From: Mechanism of BRCA1–BARD1 function in DNA end resection and DNA protection
a, DNA protection assays with WRN-DNA2-RPA, in the absence or presence of BRCA1–BARD1 and RAD51, performed at 100 mM NaCl. Top, a schematic of the assay. Red asterisks (*) represent the position of the radioactive labels. Middle, quantitation of DNA degradation. Averages shown; error bars, s.e.m.; n = 7 (in the absence of BRCA1–BARD1) and n = 4 (in the presence of BRCA1–BARD1). Bottom, representative assays. b, Representative protection assays with WRN-DNA2-pCtIP-RPA, in the absence or presence of BRCA1–BARD1 and increasing concentration of RAD51. c, Quantitation of DNA protection assays such as shown in b. Averages shown; error bars, s.e.m.; n = 4. The data were normalized to the corresponding reaction without RAD51 (lane 2). Values without normalization are plotted in Extended Data Fig. 9g.

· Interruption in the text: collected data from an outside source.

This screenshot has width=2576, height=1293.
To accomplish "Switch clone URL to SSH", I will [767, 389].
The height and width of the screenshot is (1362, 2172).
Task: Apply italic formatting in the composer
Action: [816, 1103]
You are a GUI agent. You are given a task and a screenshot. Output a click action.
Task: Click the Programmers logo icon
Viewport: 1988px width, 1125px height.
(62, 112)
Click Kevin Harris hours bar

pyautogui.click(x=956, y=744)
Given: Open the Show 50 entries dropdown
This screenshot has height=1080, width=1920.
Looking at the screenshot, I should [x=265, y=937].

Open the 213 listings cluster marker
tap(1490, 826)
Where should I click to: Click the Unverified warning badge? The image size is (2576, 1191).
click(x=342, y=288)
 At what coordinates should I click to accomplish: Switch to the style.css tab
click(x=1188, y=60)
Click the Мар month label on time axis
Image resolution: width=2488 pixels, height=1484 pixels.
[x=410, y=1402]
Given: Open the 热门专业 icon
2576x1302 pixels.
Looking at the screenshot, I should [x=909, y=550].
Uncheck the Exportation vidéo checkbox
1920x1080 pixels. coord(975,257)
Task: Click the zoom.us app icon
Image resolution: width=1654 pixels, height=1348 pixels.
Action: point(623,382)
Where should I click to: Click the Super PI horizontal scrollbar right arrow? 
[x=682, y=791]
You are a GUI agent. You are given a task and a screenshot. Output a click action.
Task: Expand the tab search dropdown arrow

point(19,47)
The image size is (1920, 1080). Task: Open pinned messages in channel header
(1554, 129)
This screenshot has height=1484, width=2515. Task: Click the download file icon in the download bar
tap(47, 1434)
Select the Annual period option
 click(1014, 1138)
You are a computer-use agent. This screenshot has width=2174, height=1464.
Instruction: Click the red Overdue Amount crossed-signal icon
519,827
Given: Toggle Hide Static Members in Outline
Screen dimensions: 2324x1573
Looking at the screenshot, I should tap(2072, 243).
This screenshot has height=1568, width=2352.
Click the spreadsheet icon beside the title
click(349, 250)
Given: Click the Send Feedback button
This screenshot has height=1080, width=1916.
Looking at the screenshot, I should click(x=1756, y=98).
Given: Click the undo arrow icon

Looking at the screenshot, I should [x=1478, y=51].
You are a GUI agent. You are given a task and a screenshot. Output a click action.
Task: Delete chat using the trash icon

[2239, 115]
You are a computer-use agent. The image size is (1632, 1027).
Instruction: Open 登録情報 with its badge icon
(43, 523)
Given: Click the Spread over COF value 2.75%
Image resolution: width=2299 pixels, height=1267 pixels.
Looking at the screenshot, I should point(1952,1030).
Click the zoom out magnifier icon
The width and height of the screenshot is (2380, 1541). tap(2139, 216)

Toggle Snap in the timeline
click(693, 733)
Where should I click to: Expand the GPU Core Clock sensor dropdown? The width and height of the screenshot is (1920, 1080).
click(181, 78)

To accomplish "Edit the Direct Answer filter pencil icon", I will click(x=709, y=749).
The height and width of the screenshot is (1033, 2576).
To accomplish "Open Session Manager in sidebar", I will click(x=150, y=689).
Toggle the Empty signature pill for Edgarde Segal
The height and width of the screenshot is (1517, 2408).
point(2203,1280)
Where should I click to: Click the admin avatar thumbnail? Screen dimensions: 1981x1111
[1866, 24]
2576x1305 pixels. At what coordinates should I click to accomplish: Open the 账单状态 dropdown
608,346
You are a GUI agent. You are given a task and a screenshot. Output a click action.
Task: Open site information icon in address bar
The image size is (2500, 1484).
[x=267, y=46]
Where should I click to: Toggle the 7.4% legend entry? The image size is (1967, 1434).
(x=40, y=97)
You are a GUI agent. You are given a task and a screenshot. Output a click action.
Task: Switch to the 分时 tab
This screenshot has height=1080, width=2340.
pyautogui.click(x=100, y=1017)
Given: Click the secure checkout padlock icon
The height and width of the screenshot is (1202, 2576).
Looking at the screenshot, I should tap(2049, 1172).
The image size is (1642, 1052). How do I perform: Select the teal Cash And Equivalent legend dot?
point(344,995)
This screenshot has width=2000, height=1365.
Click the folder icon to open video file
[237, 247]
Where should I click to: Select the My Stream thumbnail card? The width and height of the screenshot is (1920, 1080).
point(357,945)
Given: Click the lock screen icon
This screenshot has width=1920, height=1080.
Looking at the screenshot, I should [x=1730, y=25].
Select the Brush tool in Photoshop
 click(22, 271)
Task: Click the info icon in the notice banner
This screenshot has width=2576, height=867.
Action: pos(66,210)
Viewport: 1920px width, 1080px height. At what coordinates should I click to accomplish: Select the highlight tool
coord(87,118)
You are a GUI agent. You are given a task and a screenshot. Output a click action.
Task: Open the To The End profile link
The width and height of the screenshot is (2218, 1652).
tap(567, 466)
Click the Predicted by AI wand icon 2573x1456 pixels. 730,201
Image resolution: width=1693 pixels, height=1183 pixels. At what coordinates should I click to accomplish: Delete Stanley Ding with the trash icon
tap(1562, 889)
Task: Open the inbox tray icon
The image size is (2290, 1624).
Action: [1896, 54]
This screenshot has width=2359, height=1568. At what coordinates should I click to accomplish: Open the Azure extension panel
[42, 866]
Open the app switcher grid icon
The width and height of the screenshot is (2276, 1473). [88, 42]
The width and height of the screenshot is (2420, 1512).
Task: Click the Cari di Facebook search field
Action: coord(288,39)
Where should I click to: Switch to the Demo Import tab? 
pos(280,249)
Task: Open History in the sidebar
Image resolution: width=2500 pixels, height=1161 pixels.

Representative protection assays with WRN (10 nM) and DNA2 (10 nM), in presence of pCtIP and BRCA1–BARD1, not shown. d, Quantitation of DNA protection assays such as shown in Extended Data Fig. 9h. Averages shown; error bars, s.e.m.; n = 3. The data were normalized to the corresponding reaction without RAD51 (lane 2). Values without normalization are plotted in Extended Data Fig. 9i. e, Representative protection assays with WRN (25 nM), DNA2 (25 nM), pCtIP (20 nM) and RPA (215 nM), in the absence or presence of BRCA1–BARD1 and either human RAD51 (HsRAD51) or yeast Rad51 (ScRad51). Top, quantitation of DNA degradation. Averages shown; error bars, s.e.m.; n = 5 for reactions containing HsRAD51, in the presence or absence of BRCA1–BARD1 and n = 3 for reactions containing ScRAD51, in the presence or absence of BRCA1–BARD1. ****P ≤ 0.0001, two-tailed t-test. Source data are provided in Supplementary Fig. 3.